#### [DATA TO USE]
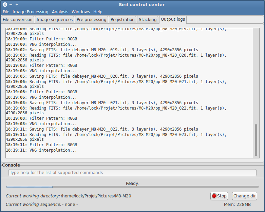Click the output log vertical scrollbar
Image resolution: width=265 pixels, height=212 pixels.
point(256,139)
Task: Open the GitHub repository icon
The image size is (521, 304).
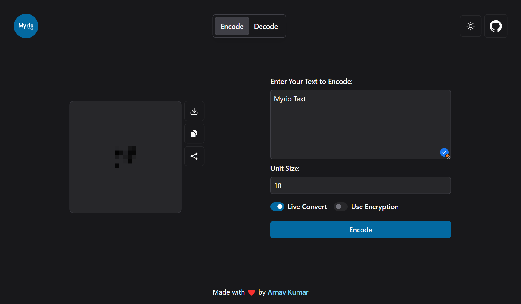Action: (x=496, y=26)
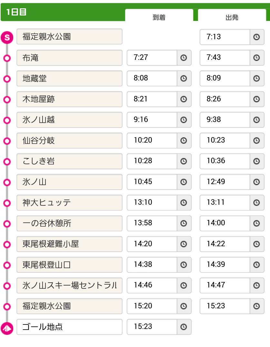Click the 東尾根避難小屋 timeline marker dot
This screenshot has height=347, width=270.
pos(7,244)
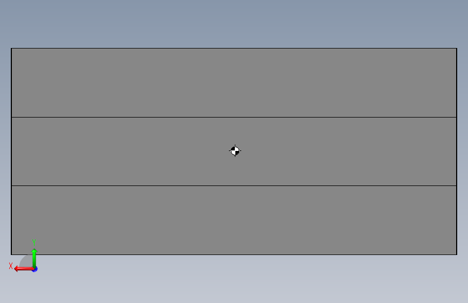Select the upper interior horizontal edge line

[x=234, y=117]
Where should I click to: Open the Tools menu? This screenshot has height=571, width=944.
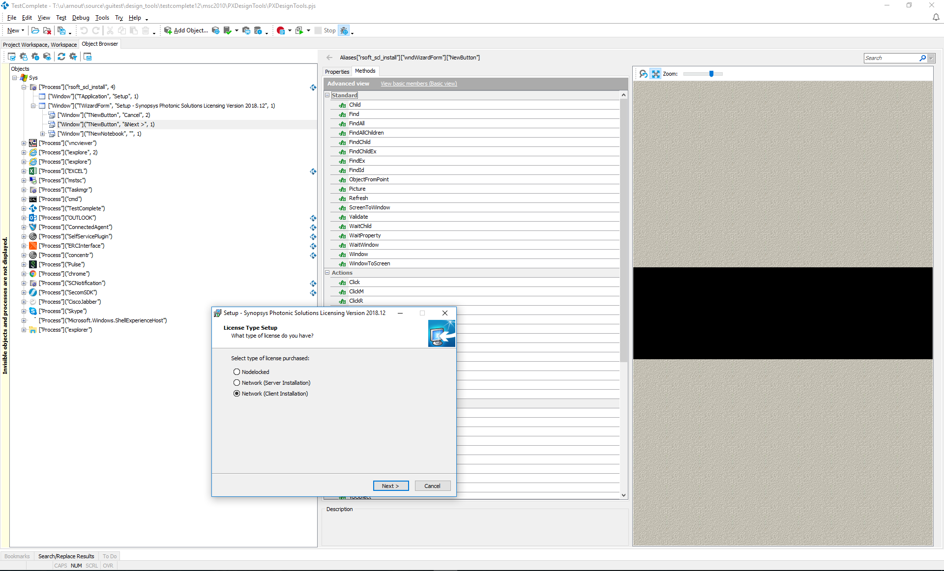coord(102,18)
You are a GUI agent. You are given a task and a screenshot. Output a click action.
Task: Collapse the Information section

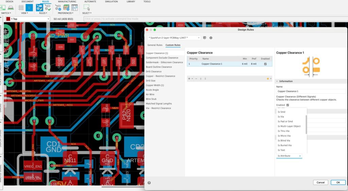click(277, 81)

...

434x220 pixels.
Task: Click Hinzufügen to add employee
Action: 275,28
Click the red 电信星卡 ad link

#### [TASK GOAL]
Retype everything from the line with "Click the output log vertical scrollbar" down to the line with "click(277, 81)", including both of those lines. Leave the pictures out.

#### [ANSWER TO THIS TASK]
Click the output log vertical scrollbar
Image resolution: width=265 pixels, height=212 pixels.
point(256,139)
Task: Open the GitHub repository icon
The image size is (521, 304).
Action: (x=496, y=26)
Click the 東尾根避難小屋 timeline marker dot
This screenshot has height=347, width=270.
pos(7,244)
Select the upper interior horizontal edge line

[x=234, y=117]
Where should I click to: Open the Tools menu? This screenshot has height=571, width=944.
coord(102,18)
You are a GUI agent. You are given a task and a screenshot. Output a click action.
Task: Collapse the Information section

click(277, 81)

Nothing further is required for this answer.